Филипп немного помолчал, но я был уверен, что его болтливый язык возьмет верх над ним. И я не ошибся — спустя несколько мгновений он снова вздохнул и проговорил.

— Это — попытка сохранить вас, вырожденцев, хотя бы в каком-то виде. Что определяет человека? Что отличает его от животного? Разум. Именно его вы и теряете в своих деформациях. Сначала я четко следовал поставленной задаче — адаптировать вас к среде как можно скорее. И что из этого вышло? Вы превратились в животных. Тогда я решил слепить из нескольких испорченных разумов один полноценный. Выглядит, может быть, не очень…

— Не очень?! Ты видел их лица? Да они агонизируют! — я снова дернулся на кушетке, расшатывая ее, но эластичные ремни держали меня крепко — не вырваться.

— Ох, да они просто капризничают, — беспечно отмахнулся Филипп. — Потом, может быть, я смогу найти более удобную форму… Создать более совершенное существо, которое наследовало бы вам… Но для этого нужна моя нынешняя работа. И твоя помощь, — с усмешкой добавил Филипп.

— Знаешь, если бы не это ваше соревнование — кто первый вылезет на поверхность, кто первый освоит землю, кто первый то, кто первый се… может быть, все было бы иначе. Но такова уж ваша природа, благодаря ей вы стали тем, чем вы были до Катастрофы, благодаря ей же стали тем, чем являетесь сейчас. А я — я просто выполняю данные мне инструкции. Но не как солдат, а как художник.

Филипп быстрым шагом подошел ко мне. В руке его сверкнул скальпель. Я рванулся, из эластичных ремней со всей силой на которую только был способен. Филипп закатил глаза.

— Успокойся, идиот.

Я почувствовал, как он подцепил материал моего комбинезона в районе запястья. Послышался звук разрезаемой ткани. Что он собирается делать? Отрезать мне руку для начала? Я рванулся изо всех сил, чувствуя, как накатывает новая волна паники.

— Да не дергайся ты! — прикрикнул Филип, и железной хваткой прижал мою руку к кушетке, пережав чуть выше локтя.

Что-то холодное мазнуло меня по предплечью, а затем последовал едва заметный укол.

— Так ты будешь потише себя вести, — резюмировал Филипп, и вернулся к своим занятиям где-то на краю моего поля зрения.

Я ощутил, как сознание словно бы подергивается мутной пленкой. Только не это! Пожалуйста! Ощущение полной беспомощности и одуряющего ужаса захлестнуло меня.

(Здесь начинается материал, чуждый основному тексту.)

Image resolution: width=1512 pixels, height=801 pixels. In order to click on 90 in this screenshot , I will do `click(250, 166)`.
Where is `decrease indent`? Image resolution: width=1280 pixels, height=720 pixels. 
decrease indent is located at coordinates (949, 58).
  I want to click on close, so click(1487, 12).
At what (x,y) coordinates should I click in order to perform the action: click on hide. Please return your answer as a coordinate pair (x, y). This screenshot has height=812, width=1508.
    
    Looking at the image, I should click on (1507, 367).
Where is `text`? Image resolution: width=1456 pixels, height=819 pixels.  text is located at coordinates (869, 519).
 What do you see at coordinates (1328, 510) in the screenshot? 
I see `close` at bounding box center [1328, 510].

Мысль о том, в каком виде я могу проснуться, о том, что, возможно, я в последний раз могу почувствовать свое нормальное человеческое тело прежде, чем стать частью жуткой студенистой массы в резервуаре, заставила меня в последний раз изо всех сил рвануться из спутавших меня ремней. Бесполезно. Тело уже переставало слушаться меня, становилось словно бы ватным, нечувствительным. Я словно бы скатывался внутрь какой-то скользкой воронки, пытаясь уцепиться хоть за что-то, и не находя опоры. Как бы я ни пытался оставить глаза открытыми — веки больше не слушались меня. Меня окутала удушающая тяжелая тьма.